PROBLEM REQUIREMENTS:
Select every line below containing the word "text".

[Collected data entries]

···

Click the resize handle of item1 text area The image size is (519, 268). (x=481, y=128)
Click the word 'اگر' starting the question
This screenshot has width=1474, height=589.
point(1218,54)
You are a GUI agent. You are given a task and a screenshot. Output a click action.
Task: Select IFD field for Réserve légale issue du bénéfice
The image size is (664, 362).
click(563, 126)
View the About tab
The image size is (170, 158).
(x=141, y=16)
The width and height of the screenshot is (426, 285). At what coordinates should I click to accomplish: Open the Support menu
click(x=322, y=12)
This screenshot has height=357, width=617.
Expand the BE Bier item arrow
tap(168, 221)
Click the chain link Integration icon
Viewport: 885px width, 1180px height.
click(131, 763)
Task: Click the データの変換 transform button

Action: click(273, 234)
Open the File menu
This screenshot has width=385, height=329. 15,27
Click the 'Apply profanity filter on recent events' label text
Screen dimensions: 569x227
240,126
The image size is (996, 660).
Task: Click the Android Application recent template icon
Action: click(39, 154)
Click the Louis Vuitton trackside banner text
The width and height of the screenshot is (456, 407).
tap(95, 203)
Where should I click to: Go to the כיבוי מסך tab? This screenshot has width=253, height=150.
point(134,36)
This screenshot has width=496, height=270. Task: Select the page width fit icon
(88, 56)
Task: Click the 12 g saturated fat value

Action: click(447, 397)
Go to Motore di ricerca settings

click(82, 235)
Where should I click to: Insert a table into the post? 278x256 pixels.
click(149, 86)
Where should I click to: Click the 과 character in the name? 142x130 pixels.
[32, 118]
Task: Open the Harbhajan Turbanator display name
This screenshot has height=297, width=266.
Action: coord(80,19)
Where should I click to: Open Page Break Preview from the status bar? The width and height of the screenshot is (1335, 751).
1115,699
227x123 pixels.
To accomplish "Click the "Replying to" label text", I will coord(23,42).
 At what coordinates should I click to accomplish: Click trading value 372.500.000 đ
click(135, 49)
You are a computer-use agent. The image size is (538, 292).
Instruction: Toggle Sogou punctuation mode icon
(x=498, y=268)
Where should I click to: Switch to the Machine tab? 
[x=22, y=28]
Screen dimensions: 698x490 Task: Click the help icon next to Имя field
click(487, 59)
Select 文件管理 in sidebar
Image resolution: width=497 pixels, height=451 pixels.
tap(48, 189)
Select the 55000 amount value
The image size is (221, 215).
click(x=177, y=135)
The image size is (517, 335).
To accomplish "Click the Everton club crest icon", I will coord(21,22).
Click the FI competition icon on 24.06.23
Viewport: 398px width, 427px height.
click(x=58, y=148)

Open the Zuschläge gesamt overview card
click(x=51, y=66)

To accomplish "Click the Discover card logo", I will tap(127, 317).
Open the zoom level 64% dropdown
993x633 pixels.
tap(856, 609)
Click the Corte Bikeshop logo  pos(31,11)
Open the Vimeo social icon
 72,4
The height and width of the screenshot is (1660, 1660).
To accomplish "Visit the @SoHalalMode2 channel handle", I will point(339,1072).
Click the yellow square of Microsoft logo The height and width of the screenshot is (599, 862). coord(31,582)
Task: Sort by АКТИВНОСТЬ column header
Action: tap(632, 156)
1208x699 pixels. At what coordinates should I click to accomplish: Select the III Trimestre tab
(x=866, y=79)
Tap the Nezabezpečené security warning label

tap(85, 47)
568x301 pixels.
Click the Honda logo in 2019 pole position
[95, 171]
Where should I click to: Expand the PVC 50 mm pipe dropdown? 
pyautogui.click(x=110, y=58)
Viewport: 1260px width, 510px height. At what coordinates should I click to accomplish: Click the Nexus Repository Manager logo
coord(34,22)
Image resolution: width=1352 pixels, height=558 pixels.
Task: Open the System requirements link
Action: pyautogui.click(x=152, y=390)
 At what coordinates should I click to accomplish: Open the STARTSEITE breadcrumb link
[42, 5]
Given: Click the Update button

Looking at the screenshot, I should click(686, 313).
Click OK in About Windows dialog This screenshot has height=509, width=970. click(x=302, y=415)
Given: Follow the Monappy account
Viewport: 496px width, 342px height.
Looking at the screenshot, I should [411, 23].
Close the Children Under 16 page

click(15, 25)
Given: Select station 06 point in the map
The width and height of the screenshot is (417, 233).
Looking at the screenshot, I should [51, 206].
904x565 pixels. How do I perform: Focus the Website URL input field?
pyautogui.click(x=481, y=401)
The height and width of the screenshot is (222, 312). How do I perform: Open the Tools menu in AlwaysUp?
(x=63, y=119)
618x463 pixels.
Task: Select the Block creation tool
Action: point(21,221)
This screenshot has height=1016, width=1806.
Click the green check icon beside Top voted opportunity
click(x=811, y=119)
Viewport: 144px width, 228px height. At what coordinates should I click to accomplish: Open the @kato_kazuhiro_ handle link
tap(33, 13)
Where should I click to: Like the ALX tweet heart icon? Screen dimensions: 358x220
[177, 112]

···

REPLY TO THE EXERCISE:
Click the resize handle of item1 text area The image size is (519, 268). (x=481, y=128)
Click the 'Apply profanity filter on recent events' label text
Click the Louis Vuitton trackside banner text
To accomplish "Click the "Replying to" label text", I will coord(23,42).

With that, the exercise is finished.